Your answer must restate the listing below word for word and contain no images.

[[ The data, beginning ]]

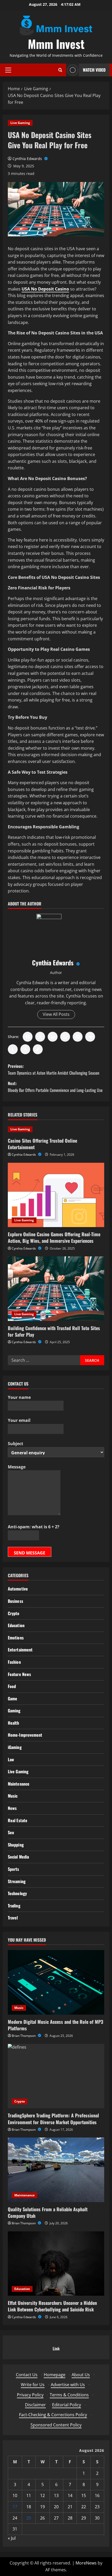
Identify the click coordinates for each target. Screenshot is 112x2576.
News (12, 1808)
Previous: (53, 1069)
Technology (17, 1893)
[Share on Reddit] (90, 1037)
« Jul (12, 2538)
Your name (19, 1397)
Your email (19, 1420)
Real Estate (17, 1820)
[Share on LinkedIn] (53, 1037)
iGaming (15, 1747)
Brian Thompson (24, 2035)
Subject (15, 1443)
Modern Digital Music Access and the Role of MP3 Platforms (55, 2025)
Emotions (16, 1637)
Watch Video (94, 70)
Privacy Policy (30, 2395)
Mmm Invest (56, 43)
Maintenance (18, 1784)
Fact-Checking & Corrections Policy (53, 2415)
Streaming (17, 1881)
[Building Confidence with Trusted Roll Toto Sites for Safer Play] (56, 1288)
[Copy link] (38, 1049)
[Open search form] (60, 70)
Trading (14, 1905)
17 (15, 2507)
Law (11, 1759)
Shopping (16, 1845)
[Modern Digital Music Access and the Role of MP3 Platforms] (56, 1982)
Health (13, 1723)
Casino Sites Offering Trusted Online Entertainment (42, 1143)
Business (15, 1601)
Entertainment (20, 1649)
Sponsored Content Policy (56, 2425)
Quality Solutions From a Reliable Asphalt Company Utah (48, 2212)
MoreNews (86, 2563)
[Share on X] (40, 1037)
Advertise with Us (68, 2384)
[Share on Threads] (25, 1049)
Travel (13, 1917)
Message (17, 1467)
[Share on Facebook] (28, 1037)
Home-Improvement (25, 1735)
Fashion (14, 1662)
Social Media (18, 1857)
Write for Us (33, 2384)
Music (13, 1796)
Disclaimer (35, 2405)
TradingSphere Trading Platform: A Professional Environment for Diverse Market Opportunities (53, 2118)
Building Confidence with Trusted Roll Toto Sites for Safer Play (54, 1331)
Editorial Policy (66, 2405)
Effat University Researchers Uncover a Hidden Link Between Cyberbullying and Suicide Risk (52, 2306)
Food (12, 1686)
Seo (11, 1832)
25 (28, 2518)
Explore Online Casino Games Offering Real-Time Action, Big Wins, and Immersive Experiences (54, 1237)
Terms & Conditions (69, 2395)
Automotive (18, 1589)
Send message (29, 1553)
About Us (81, 2375)
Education (16, 1625)
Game (12, 1698)
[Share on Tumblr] (13, 1049)
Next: (55, 1086)
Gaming (14, 1710)
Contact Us (27, 2375)
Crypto (14, 1613)
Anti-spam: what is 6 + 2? (33, 1527)
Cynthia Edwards (28, 158)
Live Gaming (20, 123)
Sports (13, 1869)
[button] (8, 70)
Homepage (54, 2375)
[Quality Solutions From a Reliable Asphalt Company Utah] (56, 2170)
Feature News (19, 1674)
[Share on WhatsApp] (65, 1037)
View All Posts (56, 1014)
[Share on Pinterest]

[[ The data, end ]]

▶ [Problem solution]:
Identify the click coordinates for each target. Screenshot is 112x2576.
News (12, 1808)
Previous: (53, 1069)
Technology (17, 1893)
[Share on Reddit] (90, 1037)
« Jul (12, 2538)
Your name (19, 1397)
Your email (19, 1420)
Real Estate (17, 1820)
[Share on LinkedIn] (53, 1037)
iGaming (15, 1747)
Brian Thompson (24, 2035)
Subject (15, 1443)
Modern Digital Music Access and the Role of MP3 Platforms (55, 2025)
Emotions (16, 1637)
Watch Video (94, 70)
Privacy Policy (30, 2395)
Mmm Invest (56, 43)
Maintenance (18, 1784)
Fact-Checking & Corrections Policy (53, 2415)
Streaming (17, 1881)
[Building Confidence with Trusted Roll Toto Sites for Safer Play] (56, 1288)
[Copy link] (38, 1049)
[Open search form] (60, 70)
Trading (14, 1905)
17 (15, 2507)
Law (11, 1759)
Shopping (16, 1845)
[Modern Digital Music Access and the Role of MP3 Platforms] (56, 1982)
Health (13, 1723)
Casino Sites Offering Trusted Online Entertainment (42, 1143)
Business (15, 1601)
Entertainment (20, 1649)
Sponsored Content Policy (56, 2425)
Quality Solutions From a Reliable Asphalt Company Utah (48, 2212)
MoreNews (86, 2563)
[Share on X] (40, 1037)
Advertise with Us (68, 2384)
[Share on Threads] (25, 1049)
Travel (13, 1917)
Message (17, 1467)
[Share on Facebook] (28, 1037)
Home-Improvement (25, 1735)
Fashion (14, 1662)
Social Media (18, 1857)
Write for Us (33, 2384)
Music (13, 1796)
Disclaimer (35, 2405)
TradingSphere Trading Platform: A Professional Environment for Diverse Market Opportunities (53, 2118)
Building Confidence with Trusted Roll Toto Sites for Safer Play (54, 1331)
Editorial Policy (66, 2405)
Effat University Researchers Uncover a Hidden Link Between Cyberbullying and Suicide Risk (52, 2306)
Food (12, 1686)
Seo (11, 1832)
25 (28, 2518)
Explore Online Casino Games Offering Real-Time Action, Big Wins, and Immersive Experiences (54, 1237)
Terms & Conditions (69, 2395)
Automotive (18, 1589)
Send message (29, 1553)
About Us (81, 2375)
Education (16, 1625)
Game (12, 1698)
[Share on Tumblr] (13, 1049)
Next: (55, 1086)
Gaming (14, 1710)
Contact Us (27, 2375)
Crypto (14, 1613)
Anti-spam: what is 6 + 2? (33, 1527)
Cynthia Edwards (28, 158)
Live Gaming (20, 123)
Sports (13, 1869)
[button] (8, 70)
Homepage (54, 2375)
[Quality Solutions From a Reliable Asphalt Company Utah] (56, 2170)
Feature News (19, 1674)
[Share on WhatsApp] (65, 1037)
View All Posts (56, 1014)
[Share on Pinterest]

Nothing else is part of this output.